## INSTRUCTIONS FOR THE TASK:
Scan the entries for the string "Open" and give the number of lines that have it, nothing further.

## DATA SUPPLIED:
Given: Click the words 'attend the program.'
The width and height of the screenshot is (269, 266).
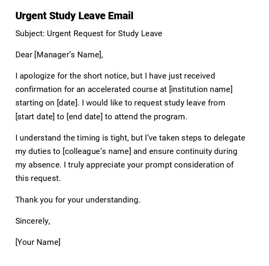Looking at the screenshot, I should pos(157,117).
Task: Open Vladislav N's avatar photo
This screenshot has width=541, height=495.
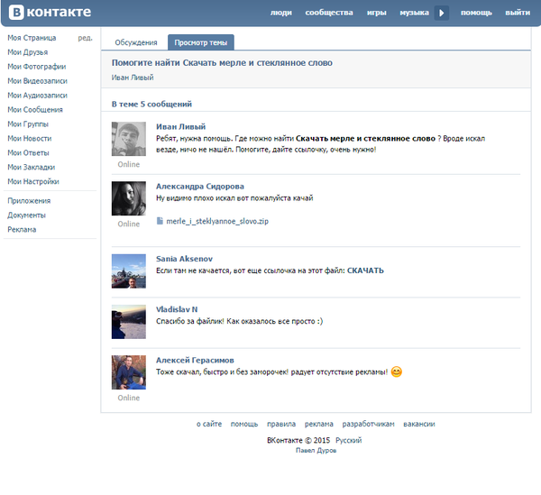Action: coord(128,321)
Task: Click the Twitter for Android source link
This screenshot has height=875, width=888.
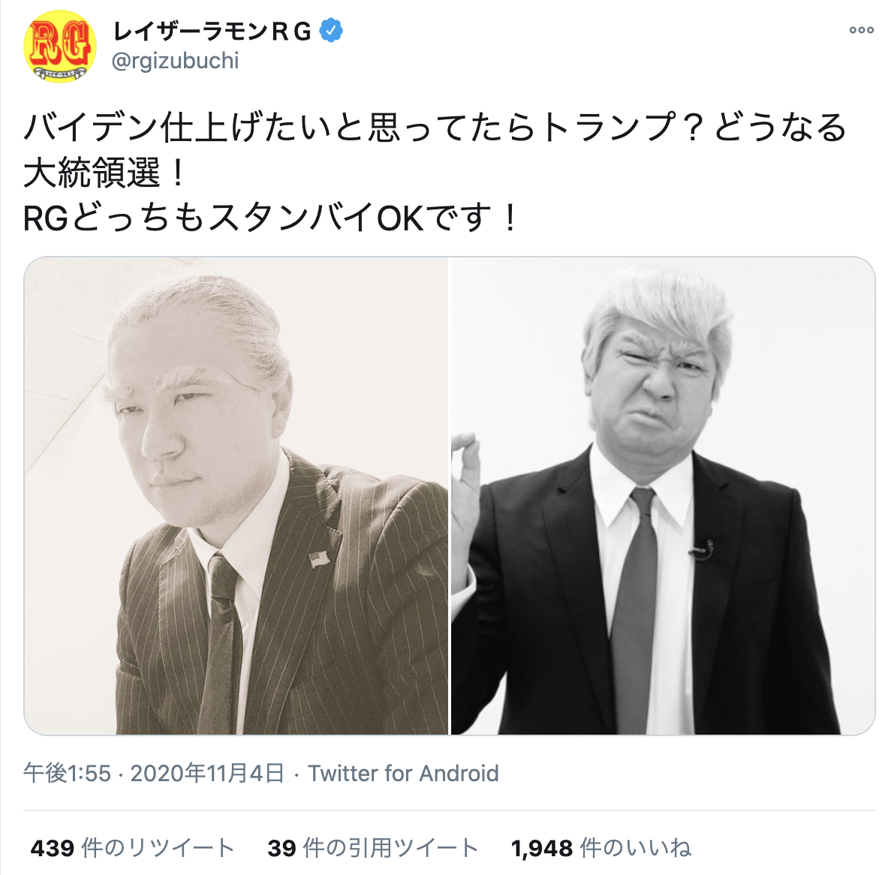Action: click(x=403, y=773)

---

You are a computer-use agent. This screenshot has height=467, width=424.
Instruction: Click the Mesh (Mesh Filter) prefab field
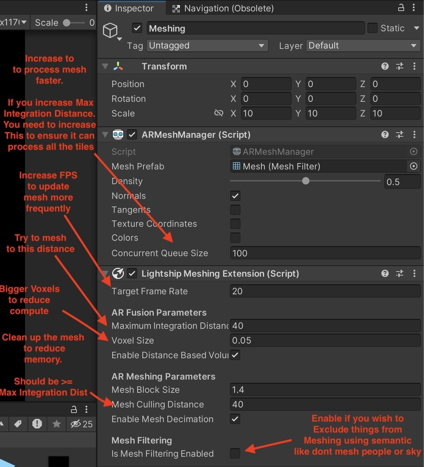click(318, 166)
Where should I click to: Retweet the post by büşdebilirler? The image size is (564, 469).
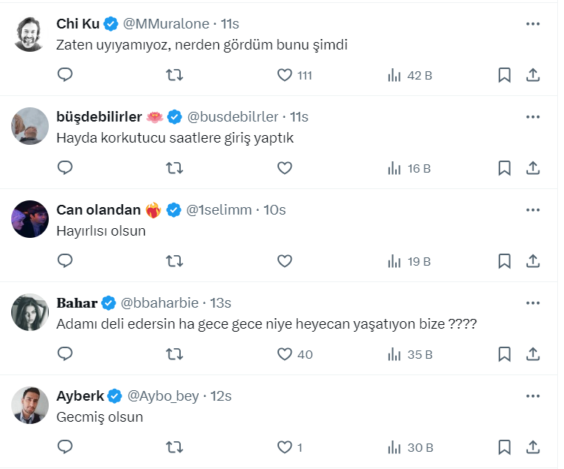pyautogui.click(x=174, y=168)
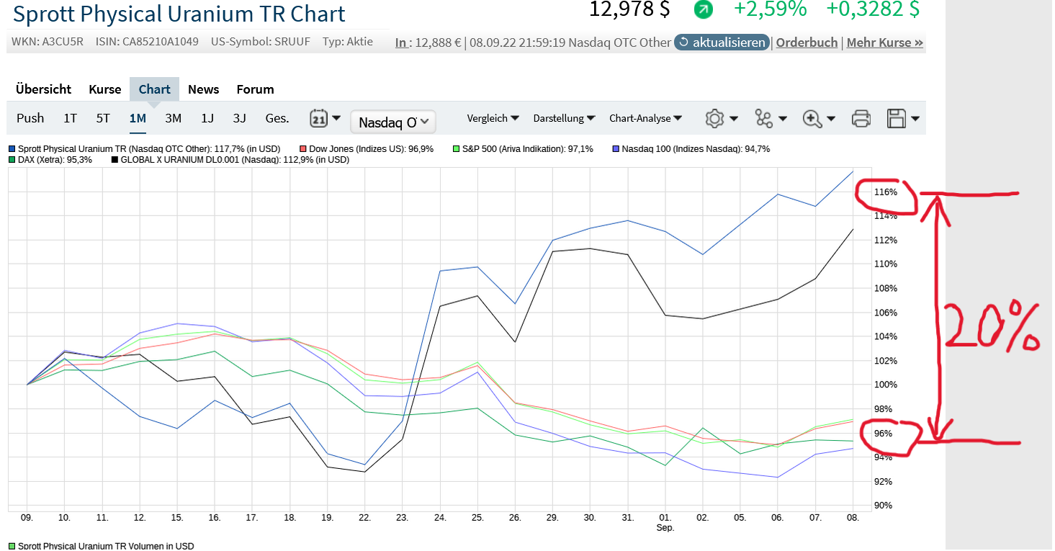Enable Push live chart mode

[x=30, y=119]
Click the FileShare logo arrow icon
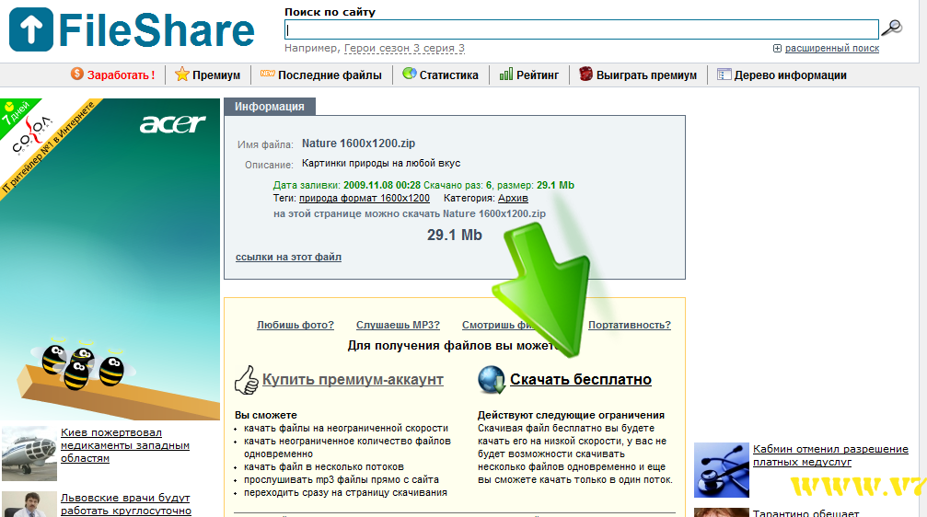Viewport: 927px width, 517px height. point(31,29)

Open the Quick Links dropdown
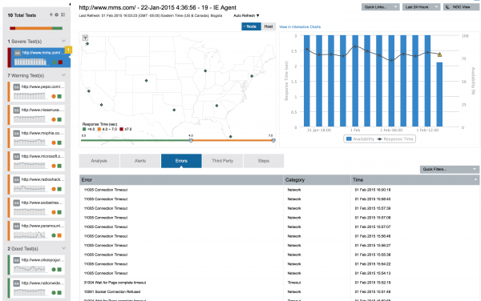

## RESULT OF THE EXERCISE:
2